Thursday, September 21, 2006

The wild card remains in play

Now that the Red Sox are mathematically guaranteed to finish behind the Yankees for a ninth straight season, I will come clean about my own failure this baseball season.

Way back in April, I made an important life-affirming decision: I was no longer going to follow the Yankees.

For Red Sox fans such as myself, following the Yankees is something is something of a second national pasttime. It used to be that I couldn't go to bed without checking the ESPNews crawl one more time to see if the Yanks were leading or trailing.

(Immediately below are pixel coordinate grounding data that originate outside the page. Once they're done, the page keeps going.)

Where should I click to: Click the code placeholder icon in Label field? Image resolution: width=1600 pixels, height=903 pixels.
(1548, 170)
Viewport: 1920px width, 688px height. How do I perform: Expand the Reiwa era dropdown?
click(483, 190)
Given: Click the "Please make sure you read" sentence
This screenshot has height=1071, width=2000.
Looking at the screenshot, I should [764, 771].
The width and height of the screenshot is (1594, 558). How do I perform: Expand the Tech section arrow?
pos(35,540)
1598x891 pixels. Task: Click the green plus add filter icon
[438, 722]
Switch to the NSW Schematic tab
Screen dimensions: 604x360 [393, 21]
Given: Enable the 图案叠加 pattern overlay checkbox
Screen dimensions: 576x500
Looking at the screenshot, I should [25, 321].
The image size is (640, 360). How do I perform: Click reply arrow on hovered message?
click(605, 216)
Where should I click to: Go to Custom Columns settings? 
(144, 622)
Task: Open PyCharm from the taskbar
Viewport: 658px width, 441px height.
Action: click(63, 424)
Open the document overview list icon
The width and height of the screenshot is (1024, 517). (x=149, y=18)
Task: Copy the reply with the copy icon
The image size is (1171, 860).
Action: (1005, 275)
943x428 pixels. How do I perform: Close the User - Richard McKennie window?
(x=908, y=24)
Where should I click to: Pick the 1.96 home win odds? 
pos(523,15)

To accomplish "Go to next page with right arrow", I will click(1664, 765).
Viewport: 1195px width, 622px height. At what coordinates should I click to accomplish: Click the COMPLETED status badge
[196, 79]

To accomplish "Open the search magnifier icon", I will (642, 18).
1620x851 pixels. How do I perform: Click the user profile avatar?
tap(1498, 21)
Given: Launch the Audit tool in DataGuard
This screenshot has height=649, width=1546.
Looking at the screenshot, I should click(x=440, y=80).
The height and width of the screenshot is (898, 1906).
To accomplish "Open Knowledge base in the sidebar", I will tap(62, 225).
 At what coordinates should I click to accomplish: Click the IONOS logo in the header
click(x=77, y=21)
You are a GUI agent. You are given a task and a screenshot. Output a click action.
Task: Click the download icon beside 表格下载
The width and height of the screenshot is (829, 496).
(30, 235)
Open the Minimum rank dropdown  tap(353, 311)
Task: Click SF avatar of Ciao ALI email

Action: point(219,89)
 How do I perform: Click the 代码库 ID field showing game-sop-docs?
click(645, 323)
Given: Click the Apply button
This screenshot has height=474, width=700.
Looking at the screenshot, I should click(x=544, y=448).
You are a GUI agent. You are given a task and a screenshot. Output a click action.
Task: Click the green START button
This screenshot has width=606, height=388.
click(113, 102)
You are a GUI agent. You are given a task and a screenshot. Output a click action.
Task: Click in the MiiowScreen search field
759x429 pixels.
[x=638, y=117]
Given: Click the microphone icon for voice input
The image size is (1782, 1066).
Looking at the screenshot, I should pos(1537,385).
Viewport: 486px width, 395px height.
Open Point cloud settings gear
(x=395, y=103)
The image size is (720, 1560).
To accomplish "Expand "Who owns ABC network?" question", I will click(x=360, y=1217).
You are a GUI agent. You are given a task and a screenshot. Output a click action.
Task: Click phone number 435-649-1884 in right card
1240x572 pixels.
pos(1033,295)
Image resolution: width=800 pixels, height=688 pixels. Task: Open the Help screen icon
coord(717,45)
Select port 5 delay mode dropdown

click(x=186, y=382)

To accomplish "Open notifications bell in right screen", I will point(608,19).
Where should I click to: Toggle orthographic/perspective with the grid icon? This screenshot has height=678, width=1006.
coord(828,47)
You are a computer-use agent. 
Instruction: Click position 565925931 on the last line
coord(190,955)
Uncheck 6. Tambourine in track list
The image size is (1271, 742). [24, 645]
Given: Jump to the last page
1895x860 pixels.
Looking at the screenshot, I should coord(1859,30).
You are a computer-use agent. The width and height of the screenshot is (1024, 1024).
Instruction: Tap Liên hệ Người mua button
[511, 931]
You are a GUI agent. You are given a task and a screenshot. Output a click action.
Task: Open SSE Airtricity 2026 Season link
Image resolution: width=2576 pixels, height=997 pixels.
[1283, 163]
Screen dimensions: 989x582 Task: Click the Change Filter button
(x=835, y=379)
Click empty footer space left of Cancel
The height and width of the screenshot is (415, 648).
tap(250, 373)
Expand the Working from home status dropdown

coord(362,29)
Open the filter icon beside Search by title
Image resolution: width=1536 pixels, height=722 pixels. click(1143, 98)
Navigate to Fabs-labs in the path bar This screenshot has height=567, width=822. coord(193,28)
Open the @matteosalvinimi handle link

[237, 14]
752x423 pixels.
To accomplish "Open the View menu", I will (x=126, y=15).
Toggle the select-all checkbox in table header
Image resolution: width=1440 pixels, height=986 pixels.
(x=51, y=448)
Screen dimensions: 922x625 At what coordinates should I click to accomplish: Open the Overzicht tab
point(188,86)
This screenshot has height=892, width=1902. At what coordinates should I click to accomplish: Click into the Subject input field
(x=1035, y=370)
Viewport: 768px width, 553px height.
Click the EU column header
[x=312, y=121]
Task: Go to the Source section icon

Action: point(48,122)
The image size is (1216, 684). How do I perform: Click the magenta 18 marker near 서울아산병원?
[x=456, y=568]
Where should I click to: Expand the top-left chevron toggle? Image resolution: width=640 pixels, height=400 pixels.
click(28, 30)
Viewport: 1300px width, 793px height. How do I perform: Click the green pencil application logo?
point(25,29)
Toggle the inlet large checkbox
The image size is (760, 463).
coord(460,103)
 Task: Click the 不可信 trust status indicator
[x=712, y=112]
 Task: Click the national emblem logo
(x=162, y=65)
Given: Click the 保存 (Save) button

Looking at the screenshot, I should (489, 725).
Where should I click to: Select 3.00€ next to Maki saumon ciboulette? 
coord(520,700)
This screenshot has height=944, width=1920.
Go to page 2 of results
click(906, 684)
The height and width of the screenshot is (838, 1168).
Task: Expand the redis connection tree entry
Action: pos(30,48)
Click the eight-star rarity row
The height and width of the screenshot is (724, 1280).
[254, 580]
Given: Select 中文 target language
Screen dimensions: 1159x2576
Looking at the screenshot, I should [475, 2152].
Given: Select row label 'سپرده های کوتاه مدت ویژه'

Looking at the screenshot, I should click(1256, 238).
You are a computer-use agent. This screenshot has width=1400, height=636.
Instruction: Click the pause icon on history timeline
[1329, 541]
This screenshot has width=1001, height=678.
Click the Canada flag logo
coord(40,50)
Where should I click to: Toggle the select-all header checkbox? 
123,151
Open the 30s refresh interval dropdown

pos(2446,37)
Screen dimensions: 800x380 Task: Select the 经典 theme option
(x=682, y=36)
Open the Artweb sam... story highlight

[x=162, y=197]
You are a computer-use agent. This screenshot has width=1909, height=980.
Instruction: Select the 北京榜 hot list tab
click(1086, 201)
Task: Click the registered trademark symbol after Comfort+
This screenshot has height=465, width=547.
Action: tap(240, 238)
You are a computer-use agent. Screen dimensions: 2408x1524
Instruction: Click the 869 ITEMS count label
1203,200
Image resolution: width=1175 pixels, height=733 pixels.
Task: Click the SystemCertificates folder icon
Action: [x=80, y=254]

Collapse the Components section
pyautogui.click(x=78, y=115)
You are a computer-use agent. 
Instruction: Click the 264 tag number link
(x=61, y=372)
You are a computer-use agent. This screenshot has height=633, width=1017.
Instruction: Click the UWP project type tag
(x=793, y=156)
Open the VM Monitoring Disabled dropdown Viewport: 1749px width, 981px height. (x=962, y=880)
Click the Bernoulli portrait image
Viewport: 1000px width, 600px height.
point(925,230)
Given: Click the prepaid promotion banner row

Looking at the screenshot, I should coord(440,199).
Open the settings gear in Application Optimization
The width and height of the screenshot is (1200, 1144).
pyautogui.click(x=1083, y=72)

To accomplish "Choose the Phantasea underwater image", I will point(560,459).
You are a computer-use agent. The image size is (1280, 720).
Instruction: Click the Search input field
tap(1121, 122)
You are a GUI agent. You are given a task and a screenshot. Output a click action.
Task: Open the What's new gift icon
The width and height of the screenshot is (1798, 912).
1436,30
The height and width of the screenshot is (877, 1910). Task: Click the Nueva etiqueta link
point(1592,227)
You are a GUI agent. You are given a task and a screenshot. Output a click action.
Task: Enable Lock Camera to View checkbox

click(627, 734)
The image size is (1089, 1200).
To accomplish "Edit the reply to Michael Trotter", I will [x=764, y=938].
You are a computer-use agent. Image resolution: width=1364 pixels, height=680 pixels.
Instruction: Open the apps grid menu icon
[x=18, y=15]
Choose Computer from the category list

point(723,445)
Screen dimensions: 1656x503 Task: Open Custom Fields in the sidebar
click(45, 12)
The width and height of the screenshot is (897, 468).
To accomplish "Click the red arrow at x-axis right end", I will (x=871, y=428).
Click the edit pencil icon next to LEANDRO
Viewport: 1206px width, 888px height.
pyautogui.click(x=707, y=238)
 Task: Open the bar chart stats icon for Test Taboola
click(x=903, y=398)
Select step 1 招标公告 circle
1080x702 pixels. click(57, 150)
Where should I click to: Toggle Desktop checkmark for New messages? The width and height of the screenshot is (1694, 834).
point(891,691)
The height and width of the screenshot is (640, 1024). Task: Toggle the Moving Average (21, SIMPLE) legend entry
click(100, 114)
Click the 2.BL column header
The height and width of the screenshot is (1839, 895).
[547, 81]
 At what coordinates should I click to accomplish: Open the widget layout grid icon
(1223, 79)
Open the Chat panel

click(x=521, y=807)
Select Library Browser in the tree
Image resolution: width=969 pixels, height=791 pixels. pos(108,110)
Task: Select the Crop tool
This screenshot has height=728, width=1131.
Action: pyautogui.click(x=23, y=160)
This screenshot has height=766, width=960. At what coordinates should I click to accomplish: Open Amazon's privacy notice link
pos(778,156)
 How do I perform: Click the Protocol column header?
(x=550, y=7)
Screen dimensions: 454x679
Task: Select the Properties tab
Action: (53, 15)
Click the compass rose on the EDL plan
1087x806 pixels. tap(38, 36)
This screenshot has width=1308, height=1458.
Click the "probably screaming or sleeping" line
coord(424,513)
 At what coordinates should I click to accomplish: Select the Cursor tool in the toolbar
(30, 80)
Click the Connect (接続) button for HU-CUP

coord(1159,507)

But this year, I decided, it would be different. No more rooting against another team. It's just too exhausting. I even threw out my Yankee Hater cap. I was done defining myself by dislike of another. From here on out, it was just going to be positive thoughts about the team I liked. If the Yanks were on ESPN, I'd change the channel. If the Sox were playing the Yanks, I'd watch through clenched teeth.

This was a great strategy, so long as the Sox were in first. But as soon as they slipped behind the Yanks in late summer, like they always do, I was back to scoreboard watching and wishing ill upon A-Rod, Abreu, and the rest.

Of course, now I've pretty much given that up as well, as the Sox flirt with third place.

A baseball plan hasn't bombed this bad since my fantasy baseball strategy, so it's back to the drawing board for me. Good thing there's always next year.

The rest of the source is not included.